Red State, Blue City: How the Urban-Rural Divide Is Splitting America

Partisan lines that once fell along regional borders can increasingly be found at the county level. What does that mean for the future of the United States? 

Starting before the Civil War era, America's political dividing lines were drawn along state and regional borders. Cities and the then-extensive rural areas shared a worldview North and South of the Mason-Dixon line. While there was always tension within states, they were bound by a common politics. The city of Charleston, for example, was as rabidly anti-North as some inland plantation areas. Economic engines, ways of life, and moral philosophies changed at the 36th parallel, where the North began.
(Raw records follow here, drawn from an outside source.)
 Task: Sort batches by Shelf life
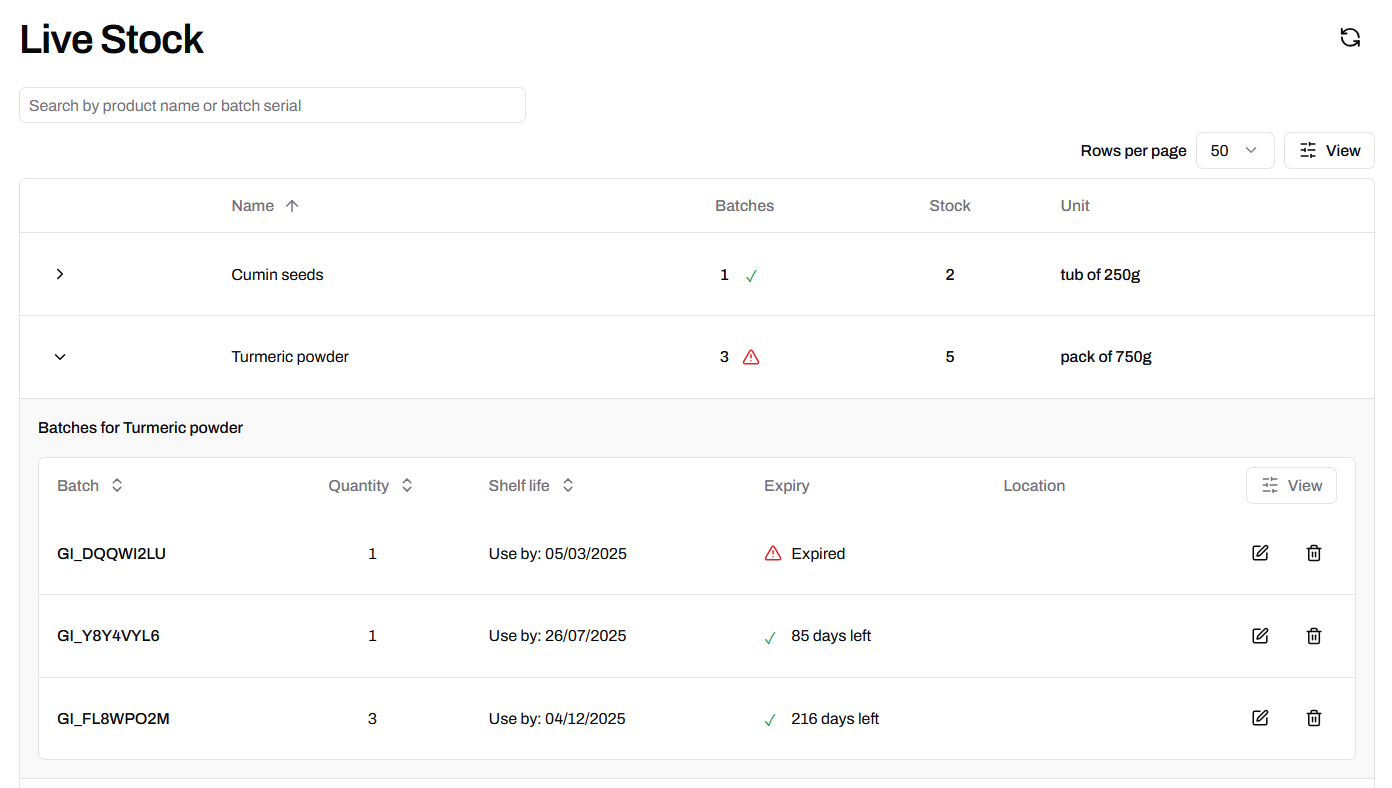[531, 486]
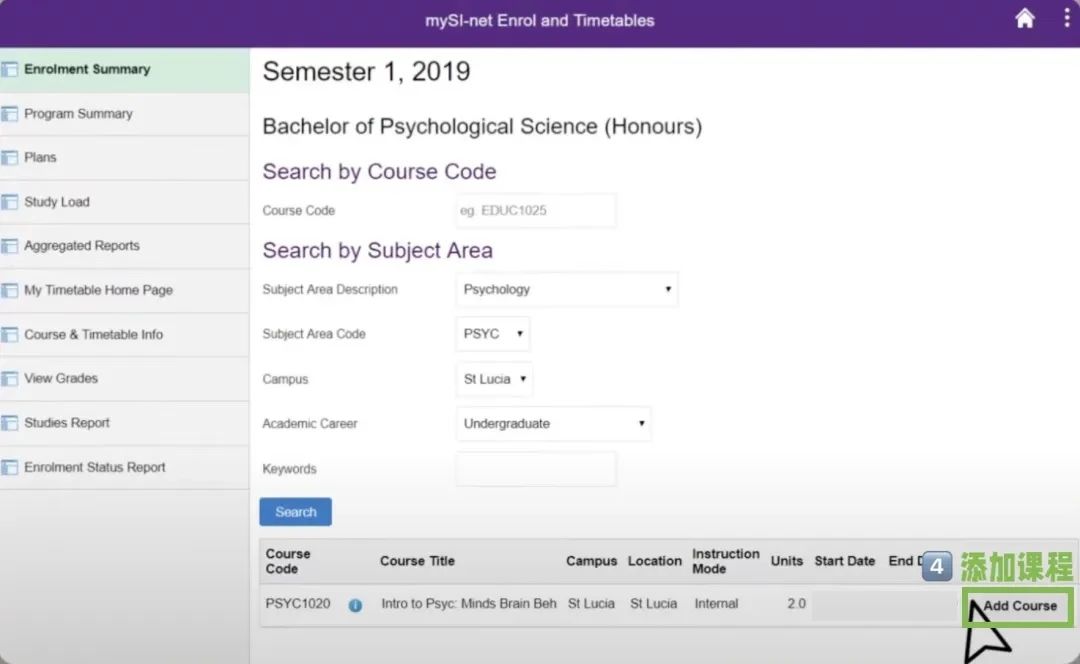This screenshot has height=664, width=1080.
Task: Click the PSYC1020 info icon
Action: [355, 605]
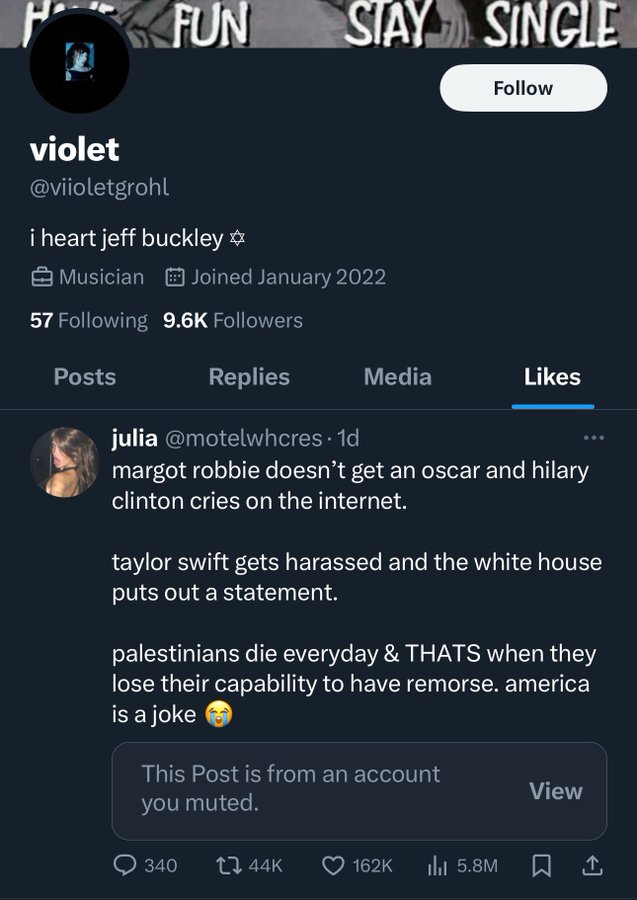The height and width of the screenshot is (900, 637).
Task: Follow the violet account
Action: click(523, 88)
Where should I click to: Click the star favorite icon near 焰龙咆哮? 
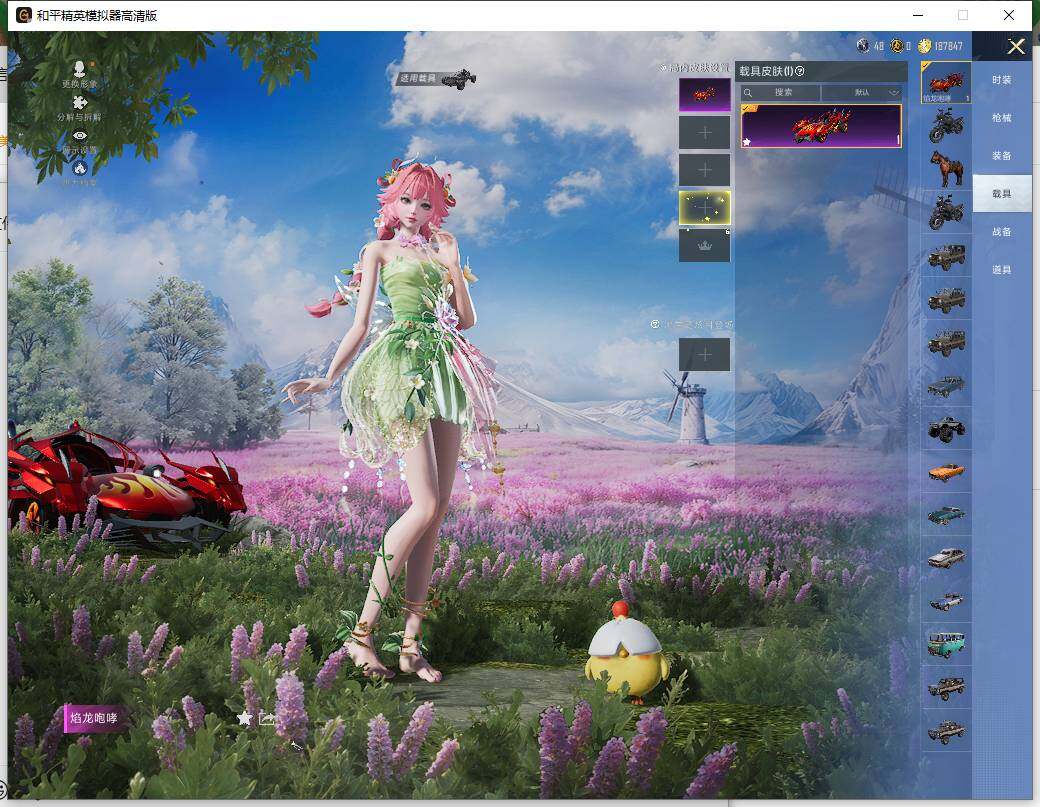click(244, 718)
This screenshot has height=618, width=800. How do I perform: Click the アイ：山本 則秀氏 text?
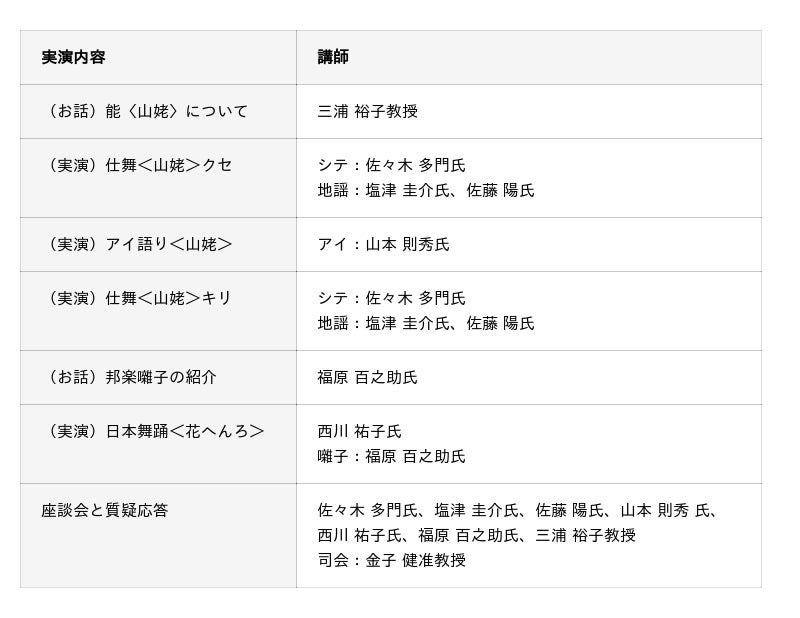(383, 245)
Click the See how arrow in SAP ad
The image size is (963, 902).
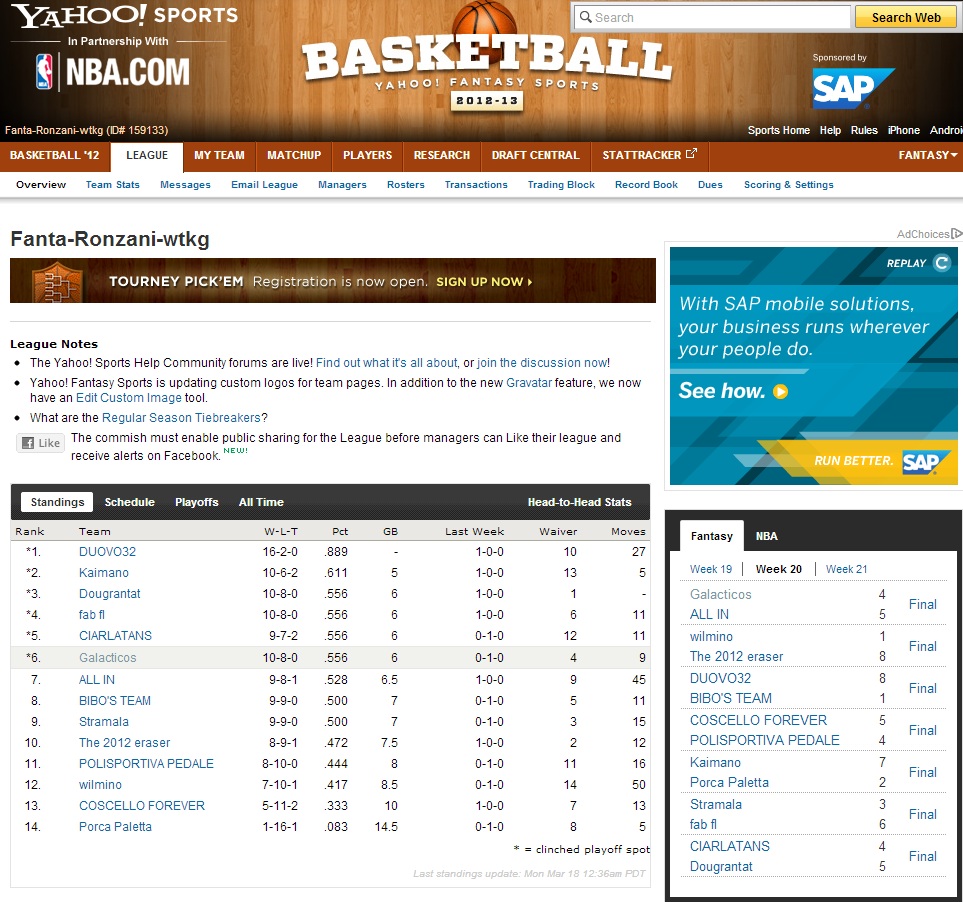(x=781, y=392)
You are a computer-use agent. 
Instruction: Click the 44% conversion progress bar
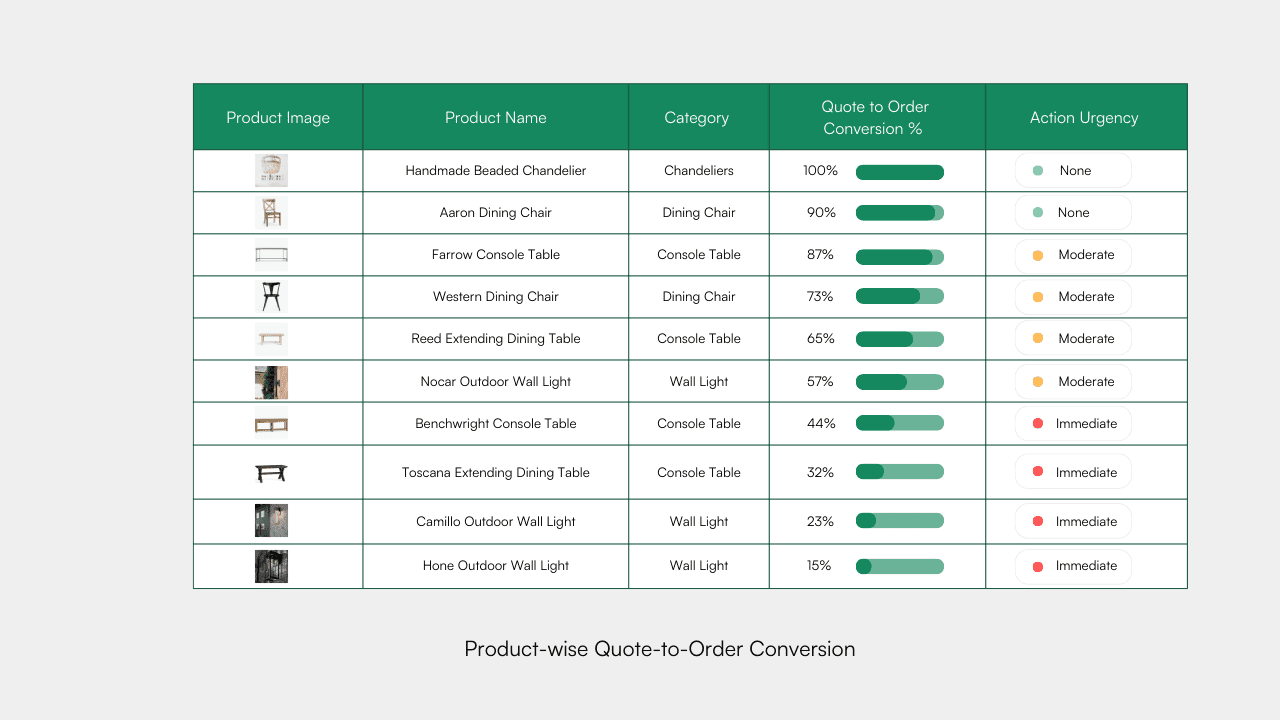(899, 424)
Today, that divide has vanished. The new political divide is a stark division between cities and what remains of the countryside. Not just some cities and some rural areas, either -- virtually every major city (100,000-plus population) in the United States of America has a different outlook from the less populous areas that are closest to it. The difference is no longer about where people live, it's about how people live: in spread-out, open, low-density privacy -- or amid rough-and-tumble, in-your-face population density and diverse communities that enforce a lower-common denominator of tolerance among inhabitants.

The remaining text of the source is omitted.